17 On 27 January 2006 the matter came back before the Magistrates Court. The applicant was not required to appear personally and did not do so. The matter was adjourned to 17 February 2006 at the request of the prosecution who stated that they were considering the appropriate charges.
18 On 8 February 2006 a CCC investigator served on the applicant a summons, prosecution notice and statement of material facts for 45 counts of stealing contrary to a direction.
(Page 8)
19 On 16 February 2006 a solicitor from the CCC telephoned the applicant's solicitor to advise that the CCC would be withdrawing the corruption charge and proceeding on the stealing charges only.
20 On 17 February 2006 the matter came before the Magistrates Court. There is affidavit evidence from each of the applicant and his then solicitor as to the discussions between them, and as to the applicant's understanding of proceedings at that time. I will return to that evidence later in these reasons. When the matter came before the Magistrate, the transcript records the withdrawal of the charge of official corruption and then the following occurred:
"[Counsel for the Applicant]: There are new charges before the court to which Mr Brecker intends to enter pleas of guilty. They are before the court for the first time today. However, they arise directly out of the matters that related to the charge that has now been dismissed. He is familiar with the content - - with all of the material that has been provided over many weeks by the Official Corruption Commission and he would wish to enter a plea of guilty and be committed to the District Court for sentence.
HIS HONOUR: Well, some of the matters I suppose must be dealt with in another court, but - - all right.
Is there any application pursuant to section 5 in respect of the other matters then?

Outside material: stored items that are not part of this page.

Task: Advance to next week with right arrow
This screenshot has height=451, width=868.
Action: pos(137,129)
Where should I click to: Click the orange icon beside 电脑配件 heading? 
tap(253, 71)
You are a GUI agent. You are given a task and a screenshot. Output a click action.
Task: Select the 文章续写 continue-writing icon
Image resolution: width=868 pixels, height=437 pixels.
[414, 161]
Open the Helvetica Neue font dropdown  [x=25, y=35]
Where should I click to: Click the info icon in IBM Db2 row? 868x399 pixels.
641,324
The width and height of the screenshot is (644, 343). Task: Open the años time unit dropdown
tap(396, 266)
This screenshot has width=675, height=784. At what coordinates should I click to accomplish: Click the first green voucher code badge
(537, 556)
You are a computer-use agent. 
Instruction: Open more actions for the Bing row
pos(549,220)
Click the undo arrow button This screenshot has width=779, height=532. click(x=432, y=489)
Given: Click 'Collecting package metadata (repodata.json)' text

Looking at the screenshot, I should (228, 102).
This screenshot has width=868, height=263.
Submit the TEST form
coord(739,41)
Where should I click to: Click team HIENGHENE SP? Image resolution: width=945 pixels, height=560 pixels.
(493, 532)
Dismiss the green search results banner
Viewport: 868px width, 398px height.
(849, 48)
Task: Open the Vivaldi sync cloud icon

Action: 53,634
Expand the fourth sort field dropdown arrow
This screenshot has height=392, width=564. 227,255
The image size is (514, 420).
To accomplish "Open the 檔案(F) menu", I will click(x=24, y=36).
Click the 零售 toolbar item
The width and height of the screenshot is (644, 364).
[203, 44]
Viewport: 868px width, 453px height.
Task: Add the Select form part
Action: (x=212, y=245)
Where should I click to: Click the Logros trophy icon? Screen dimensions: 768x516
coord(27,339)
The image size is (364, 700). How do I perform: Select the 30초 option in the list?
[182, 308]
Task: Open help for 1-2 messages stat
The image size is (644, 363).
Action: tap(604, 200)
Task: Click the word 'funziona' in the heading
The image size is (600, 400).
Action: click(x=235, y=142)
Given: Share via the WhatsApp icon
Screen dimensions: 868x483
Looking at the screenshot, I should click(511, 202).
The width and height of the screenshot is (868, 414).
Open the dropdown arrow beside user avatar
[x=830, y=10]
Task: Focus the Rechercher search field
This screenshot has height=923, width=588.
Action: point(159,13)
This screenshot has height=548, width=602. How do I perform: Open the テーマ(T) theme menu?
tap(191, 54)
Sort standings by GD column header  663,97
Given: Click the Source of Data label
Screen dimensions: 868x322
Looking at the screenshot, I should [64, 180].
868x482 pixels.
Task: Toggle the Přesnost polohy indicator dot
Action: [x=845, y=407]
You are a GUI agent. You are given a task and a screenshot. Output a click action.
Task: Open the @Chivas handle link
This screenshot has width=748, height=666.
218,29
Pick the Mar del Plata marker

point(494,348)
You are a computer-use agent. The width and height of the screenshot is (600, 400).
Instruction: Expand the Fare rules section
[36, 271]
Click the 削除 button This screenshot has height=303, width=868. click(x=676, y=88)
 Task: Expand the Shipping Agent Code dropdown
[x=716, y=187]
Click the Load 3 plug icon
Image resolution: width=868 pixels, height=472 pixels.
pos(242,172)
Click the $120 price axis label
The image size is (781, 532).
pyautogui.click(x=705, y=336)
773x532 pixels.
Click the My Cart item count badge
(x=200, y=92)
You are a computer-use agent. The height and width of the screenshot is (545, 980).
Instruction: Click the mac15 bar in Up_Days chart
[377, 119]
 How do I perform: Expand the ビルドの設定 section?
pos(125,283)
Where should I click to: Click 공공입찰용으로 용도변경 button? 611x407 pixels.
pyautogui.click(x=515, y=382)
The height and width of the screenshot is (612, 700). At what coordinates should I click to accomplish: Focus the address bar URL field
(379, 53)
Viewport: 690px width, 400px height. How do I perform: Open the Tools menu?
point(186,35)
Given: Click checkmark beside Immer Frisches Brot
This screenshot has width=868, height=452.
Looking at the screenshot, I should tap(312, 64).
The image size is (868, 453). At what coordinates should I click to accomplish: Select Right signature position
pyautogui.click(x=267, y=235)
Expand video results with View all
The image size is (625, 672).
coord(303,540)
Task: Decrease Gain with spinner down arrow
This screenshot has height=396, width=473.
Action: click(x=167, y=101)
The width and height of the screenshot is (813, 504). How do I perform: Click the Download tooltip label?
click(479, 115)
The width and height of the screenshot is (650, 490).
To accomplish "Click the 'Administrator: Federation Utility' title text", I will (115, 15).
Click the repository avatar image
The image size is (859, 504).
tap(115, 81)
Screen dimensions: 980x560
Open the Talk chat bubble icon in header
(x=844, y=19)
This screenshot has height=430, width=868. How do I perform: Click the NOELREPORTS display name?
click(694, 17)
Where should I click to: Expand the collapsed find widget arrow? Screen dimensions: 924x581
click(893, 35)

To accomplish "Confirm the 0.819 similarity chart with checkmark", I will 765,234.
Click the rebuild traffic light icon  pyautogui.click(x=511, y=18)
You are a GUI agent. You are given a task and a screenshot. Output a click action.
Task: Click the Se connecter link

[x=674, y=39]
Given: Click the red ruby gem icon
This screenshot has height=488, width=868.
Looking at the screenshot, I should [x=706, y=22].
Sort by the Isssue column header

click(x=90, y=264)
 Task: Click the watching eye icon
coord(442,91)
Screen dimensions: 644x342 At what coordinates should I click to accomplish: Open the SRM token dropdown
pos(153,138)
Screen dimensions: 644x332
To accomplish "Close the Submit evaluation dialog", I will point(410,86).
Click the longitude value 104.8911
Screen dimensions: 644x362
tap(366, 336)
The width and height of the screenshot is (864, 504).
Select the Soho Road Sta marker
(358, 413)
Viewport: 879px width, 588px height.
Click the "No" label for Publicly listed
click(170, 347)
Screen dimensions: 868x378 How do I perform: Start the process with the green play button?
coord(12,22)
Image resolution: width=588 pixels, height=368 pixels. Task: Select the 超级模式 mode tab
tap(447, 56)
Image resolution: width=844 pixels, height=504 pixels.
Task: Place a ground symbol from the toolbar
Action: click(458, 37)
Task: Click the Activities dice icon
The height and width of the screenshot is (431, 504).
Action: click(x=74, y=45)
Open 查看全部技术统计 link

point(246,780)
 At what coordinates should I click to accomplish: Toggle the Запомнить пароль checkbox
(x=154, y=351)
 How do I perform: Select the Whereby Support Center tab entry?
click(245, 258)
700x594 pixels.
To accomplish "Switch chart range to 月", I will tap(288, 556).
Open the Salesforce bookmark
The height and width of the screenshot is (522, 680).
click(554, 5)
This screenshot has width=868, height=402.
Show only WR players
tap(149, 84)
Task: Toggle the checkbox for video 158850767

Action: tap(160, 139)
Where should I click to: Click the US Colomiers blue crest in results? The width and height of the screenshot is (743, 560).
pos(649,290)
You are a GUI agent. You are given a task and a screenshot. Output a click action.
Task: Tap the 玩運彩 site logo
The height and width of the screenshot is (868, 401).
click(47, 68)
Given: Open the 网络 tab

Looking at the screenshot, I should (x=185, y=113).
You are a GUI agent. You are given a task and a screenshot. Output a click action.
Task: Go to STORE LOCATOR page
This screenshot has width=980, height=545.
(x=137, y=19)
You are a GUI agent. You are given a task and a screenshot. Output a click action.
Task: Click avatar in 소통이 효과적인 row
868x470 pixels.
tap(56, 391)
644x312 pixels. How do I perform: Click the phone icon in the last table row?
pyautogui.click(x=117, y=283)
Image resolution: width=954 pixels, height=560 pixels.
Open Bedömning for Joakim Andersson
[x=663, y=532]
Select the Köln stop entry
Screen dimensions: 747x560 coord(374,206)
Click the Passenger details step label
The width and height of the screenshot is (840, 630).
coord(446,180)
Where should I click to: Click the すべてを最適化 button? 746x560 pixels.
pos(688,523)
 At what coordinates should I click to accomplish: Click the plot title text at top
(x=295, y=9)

[Counsel for the Prosecution]: Sir, in relation to all of the other matters, they are all pleaded in respect of section 371, together with 378(9)(b).
HIS HONOUR: 378(9). Yeah.
[Counsel for the Prosecution]: It would be my submission, sir, in that case, all offences would need to be dealt with on indictment.
HIS HONOUR: All right.
You are charged, firstly, that on the 1st of April 2004 at Perth you stole $10,000, the property of Moira Welland. That money was received pursuant to a direction. You wish to enter a plea, do you?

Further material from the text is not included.